Israel holds around 8,000 Palestinians in its prisons, 3,000 of whom were detained since the October 7 attacks, Al Jazeera reported. Nearly every family in the West Bank has had a relative detained at one point, according to BBC News.

The NGO Palestinian Prisoners' Club said that Israel had told the families of released prisoners that they could be fined around 70,000 shekels ($18,740) for sharing sweets to celebrate their loved ones' return, speaking to reporters, or having guests over.

One of the Palestinian prisoners released was 24-year-old Marah Bakeer, who was 16 when she was arrested for allegedly attempting to stab an Israeli soldier, something she and her family deny. Israeli forces shot her in the arm and hand 12 times before her arrest.

"I'm very happy of course, but I feel devastated by how that deal was reached… at the cost of our brothers' and sisters' lives in Gaza," Bakeer said.

The Israeli attack on Gaza has killed more than 14,800 people, around 10,000 of them women and children.

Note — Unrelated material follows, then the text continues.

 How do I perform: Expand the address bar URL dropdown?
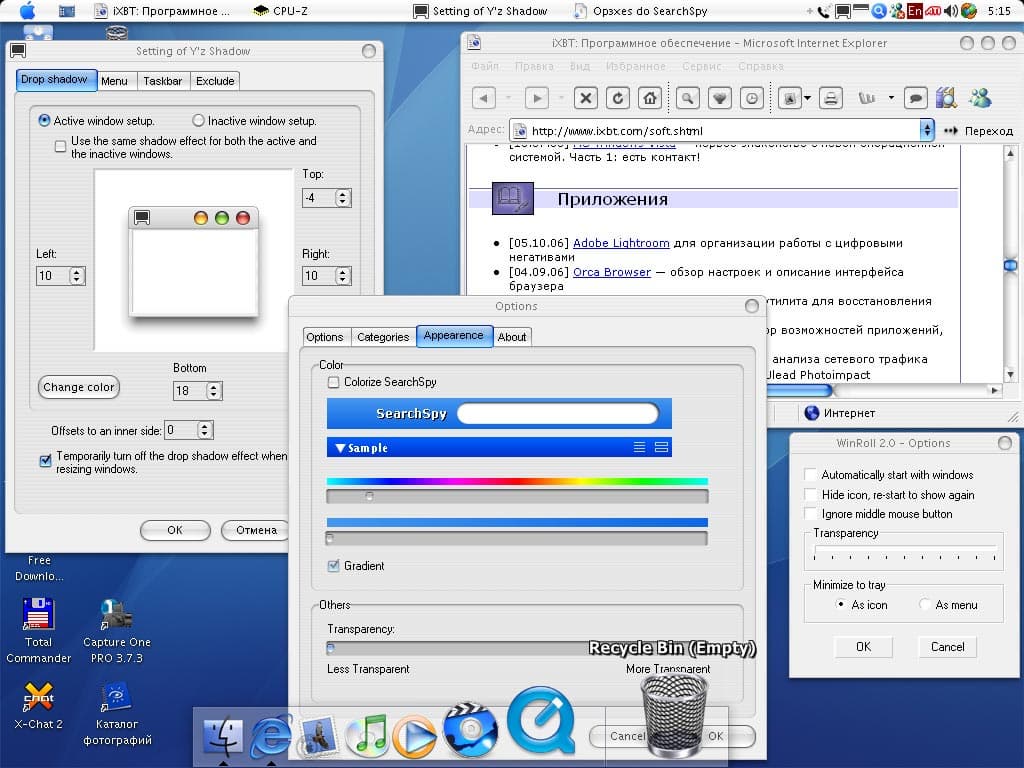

This means Israel has killed women and children at a rate that outstrips the deadliest conflicts of the 21st century, The New York Times reported Saturday. More than double the number of women and children have been killed in Gaza in nearly two months of fighting than have been reported killed in Ukraine in two years. Using women and children as a conservative stand-in for overall civilian deaths would mean more civilians have died during these two months than were killed by U.S. forces in the first year of the Iraq War, and nearly as many as the 12,400 estimated killed by the U.S. and its allies during nearly two decades of war in Afghanistan.

"It's beyond anything that I've seen in my career," Marc Garlasco, a former Pentagon senior intelligence analyst who now advises the Dutch organization PAX, told the Times, adding that, for a comparison, one may "have to go back to Vietnam, or the Second World War."

The bombardment has also destroyed or damaged more than 60,000 buildings, and some Gazans used the pause in the fighting to return to their homes and survey the damage.

"Our home is destroyed, nothing remains standing. And most of the ducks and chickens were eaten by hungry street dogs," one older woman told Al Jazeera. "This is not a war; it is a genocide."